- TASK GOAL: Within the listing below, please copy exactly the lines between the line holding "Given: Click the" and the line holding "This screenshot has width=876, height=607.", inclusive.

- RECORDS FOR THIS EXERCISE:

====================

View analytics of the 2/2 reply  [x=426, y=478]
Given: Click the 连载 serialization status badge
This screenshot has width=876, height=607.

====================

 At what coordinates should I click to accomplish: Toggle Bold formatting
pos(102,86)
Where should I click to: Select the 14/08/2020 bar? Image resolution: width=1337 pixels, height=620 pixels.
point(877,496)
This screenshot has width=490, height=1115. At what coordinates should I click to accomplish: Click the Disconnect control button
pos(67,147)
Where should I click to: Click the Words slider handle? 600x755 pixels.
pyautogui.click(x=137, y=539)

====================

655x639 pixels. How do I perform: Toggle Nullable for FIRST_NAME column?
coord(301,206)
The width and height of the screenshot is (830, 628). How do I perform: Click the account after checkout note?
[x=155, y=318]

====================

- REPLY:
Given: Click the 连载 serialization status badge
This screenshot has width=876, height=607.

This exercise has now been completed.